Thursday 23 November 2017

Grim faces and low spirits as euro finance ministers meet


Donal O'Donovan , in Brussels

Eurozone finance ministers faced a battle on two fronts last night -- and both looked grim. Firstly, they need to come up with measures to tackle the debt crisis -- even as the crisis spins further out of control.

Secondly, they are being forced to confront a strident power grab from an increasingly assertive "euro elite", led by Germany, France and the European Commission.

Officially, Finance Minister Michael Noonan and other ministers met in Brussels for scheduled talks, where they had hoped to finalise details of an October 27 deal presented by euro leaders as a "comprehensive package" to contain the debt crisis.

According to the October deal, Greece will be sorted out once and for all -- with a second bailout and losses of 50 cent in the euro for banks that loaned the country money.

In tandem, the eurozone will create a financial firewall of at least €1 trillion, available to contain effects of that move.

Last night's talks were supposed to put flesh on those bare bones, but events in Rome and Athens had already raced ahead.

Even as ministers arrived for the session, Italian borrowing costs hit a level that proves beyond doubt that the eurozone's third biggest economy is on the brink of needing its own massive bailout.

Greece was putting in place a "national unity government" that will only sit long enough to sign the bailout before emergency elections.

It all meant ministers were meeting to discuss a deal that, to most eyes, has already failed.

There were grim faces in Brussels, and little prospect of success.

In fact, with hopes so low, rumours quickly spread that talks would have to be followed up with an emergency meeting on November 17.

That rumour killed what little energy there was in Brussels, leaving little more to do than rehash the various alternatives for increasing the bailout fund, fret about Italy and hope that the interim regime in Athens can struggle on until elections are held.

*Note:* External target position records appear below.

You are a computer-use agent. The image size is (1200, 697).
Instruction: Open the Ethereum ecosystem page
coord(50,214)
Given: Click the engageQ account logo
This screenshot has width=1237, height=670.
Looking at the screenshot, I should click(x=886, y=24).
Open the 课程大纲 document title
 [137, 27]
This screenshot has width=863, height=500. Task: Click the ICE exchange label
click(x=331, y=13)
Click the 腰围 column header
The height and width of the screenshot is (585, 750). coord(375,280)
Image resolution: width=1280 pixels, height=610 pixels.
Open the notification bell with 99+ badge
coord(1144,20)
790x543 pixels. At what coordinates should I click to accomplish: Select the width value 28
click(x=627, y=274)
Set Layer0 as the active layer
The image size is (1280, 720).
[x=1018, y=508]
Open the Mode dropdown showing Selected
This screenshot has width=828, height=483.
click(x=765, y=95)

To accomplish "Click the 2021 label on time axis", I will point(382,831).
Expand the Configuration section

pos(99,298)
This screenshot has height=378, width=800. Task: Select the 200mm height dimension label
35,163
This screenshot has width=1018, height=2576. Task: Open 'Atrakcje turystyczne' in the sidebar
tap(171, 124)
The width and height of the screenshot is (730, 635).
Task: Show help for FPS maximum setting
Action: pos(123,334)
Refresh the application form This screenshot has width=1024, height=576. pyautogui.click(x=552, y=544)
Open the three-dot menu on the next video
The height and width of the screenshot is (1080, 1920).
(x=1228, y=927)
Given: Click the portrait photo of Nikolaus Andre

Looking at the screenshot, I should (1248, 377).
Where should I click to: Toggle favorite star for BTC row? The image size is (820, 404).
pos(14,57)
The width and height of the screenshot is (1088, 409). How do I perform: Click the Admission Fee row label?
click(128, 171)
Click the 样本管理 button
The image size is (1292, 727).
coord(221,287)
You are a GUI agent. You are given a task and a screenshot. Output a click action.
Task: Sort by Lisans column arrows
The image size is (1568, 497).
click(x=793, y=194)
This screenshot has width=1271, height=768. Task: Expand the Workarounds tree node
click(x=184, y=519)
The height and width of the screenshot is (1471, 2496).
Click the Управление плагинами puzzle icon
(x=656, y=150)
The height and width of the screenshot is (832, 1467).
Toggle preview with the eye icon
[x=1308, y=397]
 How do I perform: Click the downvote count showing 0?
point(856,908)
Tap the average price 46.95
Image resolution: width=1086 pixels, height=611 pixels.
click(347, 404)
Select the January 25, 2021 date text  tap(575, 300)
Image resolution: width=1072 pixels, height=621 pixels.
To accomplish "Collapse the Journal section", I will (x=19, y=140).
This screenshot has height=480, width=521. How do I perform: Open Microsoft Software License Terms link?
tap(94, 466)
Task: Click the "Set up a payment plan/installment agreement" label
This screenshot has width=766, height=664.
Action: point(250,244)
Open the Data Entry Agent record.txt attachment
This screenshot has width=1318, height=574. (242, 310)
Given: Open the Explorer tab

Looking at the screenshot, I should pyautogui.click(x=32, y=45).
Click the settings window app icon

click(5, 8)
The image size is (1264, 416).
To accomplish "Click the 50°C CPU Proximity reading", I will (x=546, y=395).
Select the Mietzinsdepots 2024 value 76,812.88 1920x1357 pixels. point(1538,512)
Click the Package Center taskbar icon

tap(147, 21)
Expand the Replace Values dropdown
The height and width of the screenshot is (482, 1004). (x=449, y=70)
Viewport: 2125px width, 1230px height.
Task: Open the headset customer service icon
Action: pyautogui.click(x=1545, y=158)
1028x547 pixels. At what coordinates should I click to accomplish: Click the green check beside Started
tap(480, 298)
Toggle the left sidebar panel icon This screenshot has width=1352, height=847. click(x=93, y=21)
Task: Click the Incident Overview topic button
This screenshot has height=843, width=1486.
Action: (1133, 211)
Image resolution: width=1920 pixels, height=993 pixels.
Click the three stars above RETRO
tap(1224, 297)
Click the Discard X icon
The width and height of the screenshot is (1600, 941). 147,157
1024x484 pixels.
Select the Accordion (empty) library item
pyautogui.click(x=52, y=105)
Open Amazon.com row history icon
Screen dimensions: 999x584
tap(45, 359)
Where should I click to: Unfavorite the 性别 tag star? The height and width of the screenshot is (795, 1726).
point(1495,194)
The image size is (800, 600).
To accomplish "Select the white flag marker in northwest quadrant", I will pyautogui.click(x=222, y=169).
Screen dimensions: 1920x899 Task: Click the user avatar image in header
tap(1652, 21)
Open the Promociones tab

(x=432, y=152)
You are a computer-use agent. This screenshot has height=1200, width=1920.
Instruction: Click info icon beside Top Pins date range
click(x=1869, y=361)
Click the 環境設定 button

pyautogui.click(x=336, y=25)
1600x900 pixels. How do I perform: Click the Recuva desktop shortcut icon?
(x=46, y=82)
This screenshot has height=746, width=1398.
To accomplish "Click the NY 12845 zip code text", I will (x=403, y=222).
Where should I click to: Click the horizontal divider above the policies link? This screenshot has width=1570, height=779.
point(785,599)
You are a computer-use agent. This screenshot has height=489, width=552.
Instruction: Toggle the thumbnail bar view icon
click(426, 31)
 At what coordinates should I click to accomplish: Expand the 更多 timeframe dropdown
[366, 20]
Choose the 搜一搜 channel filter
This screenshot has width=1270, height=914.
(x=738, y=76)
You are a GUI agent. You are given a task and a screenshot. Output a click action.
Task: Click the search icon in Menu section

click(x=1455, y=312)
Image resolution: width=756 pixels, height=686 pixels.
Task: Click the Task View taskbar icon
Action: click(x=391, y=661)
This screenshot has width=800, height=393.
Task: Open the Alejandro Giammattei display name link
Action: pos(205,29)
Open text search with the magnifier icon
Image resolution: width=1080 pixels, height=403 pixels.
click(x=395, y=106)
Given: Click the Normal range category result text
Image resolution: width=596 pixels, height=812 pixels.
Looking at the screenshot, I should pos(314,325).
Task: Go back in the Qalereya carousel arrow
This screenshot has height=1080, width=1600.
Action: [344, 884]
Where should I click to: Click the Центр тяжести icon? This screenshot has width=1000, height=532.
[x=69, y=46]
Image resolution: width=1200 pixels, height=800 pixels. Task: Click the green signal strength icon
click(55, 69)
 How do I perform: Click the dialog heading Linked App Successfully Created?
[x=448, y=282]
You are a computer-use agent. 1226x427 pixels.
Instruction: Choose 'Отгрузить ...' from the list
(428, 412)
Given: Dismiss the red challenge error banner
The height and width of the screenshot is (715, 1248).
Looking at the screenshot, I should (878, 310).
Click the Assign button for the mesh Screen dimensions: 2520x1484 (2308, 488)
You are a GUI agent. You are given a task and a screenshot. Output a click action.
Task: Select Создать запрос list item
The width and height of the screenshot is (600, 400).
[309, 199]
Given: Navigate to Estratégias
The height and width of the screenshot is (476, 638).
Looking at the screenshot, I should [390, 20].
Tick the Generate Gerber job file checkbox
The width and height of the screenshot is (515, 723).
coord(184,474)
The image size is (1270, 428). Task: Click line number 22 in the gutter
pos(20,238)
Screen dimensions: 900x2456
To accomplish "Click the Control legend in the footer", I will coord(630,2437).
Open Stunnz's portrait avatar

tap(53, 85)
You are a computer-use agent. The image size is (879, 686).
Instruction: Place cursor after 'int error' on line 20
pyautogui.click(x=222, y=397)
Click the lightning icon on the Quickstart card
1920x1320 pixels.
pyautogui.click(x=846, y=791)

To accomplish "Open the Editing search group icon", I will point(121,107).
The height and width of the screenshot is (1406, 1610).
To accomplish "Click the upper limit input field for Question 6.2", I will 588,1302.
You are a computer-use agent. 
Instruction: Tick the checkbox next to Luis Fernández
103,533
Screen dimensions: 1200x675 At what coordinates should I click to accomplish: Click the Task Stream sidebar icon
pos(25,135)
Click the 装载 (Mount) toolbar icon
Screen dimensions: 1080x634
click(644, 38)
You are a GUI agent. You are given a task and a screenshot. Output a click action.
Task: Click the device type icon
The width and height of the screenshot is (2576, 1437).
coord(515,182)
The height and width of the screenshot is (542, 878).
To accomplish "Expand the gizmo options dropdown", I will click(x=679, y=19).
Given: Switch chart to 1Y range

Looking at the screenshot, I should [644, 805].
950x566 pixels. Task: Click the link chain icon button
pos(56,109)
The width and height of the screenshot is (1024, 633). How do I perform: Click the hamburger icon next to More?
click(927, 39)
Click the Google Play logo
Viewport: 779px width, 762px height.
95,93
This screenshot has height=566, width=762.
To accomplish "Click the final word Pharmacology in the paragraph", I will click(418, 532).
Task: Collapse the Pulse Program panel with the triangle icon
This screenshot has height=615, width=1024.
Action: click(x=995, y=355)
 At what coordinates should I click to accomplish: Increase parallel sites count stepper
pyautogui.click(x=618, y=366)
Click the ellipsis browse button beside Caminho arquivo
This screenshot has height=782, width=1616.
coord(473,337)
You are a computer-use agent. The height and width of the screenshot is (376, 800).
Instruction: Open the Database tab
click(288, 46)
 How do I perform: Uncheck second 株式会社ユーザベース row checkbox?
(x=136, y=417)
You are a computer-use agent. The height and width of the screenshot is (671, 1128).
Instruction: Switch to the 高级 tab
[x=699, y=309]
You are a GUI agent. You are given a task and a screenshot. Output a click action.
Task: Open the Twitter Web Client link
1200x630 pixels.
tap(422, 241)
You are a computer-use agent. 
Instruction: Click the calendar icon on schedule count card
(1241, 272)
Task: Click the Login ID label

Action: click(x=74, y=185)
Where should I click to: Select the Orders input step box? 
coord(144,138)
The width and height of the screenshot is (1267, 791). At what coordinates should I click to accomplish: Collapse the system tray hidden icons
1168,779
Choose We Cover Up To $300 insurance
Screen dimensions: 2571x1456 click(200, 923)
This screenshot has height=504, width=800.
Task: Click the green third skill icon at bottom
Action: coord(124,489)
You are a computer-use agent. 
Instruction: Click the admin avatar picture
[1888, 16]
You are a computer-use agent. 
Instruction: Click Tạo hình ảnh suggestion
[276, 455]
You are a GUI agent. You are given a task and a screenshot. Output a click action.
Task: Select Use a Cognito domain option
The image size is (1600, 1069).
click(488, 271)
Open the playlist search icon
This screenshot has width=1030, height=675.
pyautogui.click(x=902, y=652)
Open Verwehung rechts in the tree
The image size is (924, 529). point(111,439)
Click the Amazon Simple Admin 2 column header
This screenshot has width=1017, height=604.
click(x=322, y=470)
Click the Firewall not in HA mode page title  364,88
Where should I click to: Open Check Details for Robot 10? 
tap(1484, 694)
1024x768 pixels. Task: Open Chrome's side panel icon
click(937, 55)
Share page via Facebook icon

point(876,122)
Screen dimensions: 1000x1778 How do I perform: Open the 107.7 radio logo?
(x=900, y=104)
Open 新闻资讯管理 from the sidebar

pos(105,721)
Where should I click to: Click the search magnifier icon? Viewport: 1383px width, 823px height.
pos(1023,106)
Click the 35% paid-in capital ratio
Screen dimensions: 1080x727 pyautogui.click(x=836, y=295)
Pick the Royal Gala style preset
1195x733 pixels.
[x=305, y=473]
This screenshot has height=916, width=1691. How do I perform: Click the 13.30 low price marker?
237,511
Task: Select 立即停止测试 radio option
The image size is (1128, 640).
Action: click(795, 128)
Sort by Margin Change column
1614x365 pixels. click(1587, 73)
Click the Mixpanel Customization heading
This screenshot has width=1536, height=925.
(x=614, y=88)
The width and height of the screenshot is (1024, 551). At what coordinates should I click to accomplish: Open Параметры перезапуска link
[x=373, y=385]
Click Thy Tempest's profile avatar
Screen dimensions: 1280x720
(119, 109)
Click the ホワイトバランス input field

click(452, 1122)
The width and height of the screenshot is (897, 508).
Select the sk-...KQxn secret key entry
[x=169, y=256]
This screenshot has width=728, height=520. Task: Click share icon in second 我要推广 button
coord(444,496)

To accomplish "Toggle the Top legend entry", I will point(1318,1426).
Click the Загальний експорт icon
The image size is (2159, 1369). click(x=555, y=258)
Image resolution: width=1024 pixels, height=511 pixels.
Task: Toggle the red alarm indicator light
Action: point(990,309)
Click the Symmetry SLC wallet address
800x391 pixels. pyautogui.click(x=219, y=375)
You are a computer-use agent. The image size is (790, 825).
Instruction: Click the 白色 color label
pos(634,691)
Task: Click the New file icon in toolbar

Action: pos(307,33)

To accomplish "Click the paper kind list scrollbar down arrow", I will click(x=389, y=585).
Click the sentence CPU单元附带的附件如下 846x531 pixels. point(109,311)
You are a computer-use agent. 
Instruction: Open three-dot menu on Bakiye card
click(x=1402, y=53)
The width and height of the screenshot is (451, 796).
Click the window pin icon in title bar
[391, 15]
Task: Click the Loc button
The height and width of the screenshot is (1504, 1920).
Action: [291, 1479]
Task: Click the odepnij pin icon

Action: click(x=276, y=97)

If the substantive talks were on hold, there was plenty of room on the margins of the meeting to air concerns about the increasing assertiveness of a clique of a well co-ordinated, self-appointed voices at the European core.

It came after it emerged that an informal body called the Frankfurt Group was increasingly trying to co-ordinate the response to the debt crisis.

The new group includes the French and German heads of government, the presidents of the European Commission and European Council plus the heads of the European Central Bank and the IMF.

The group is undoubtedly filling a leadership vacuum -- and includes the ultimate paymasters for any big-money rescue deals, but it is causing major disquiet.

The group is understood to have met a number of times during last week's G20 and its hand is widely seen in forcing Italy to accept an EU/IMF mission, and even in forcing Greek politicians to form their new administration.

Finance ministers, particularly those outside the "Frankfurt" loop, are wondering just when the by-now familiar finger wagging from "Frankfurt" turned into shoving, and what, if anything, can be done to reign it in.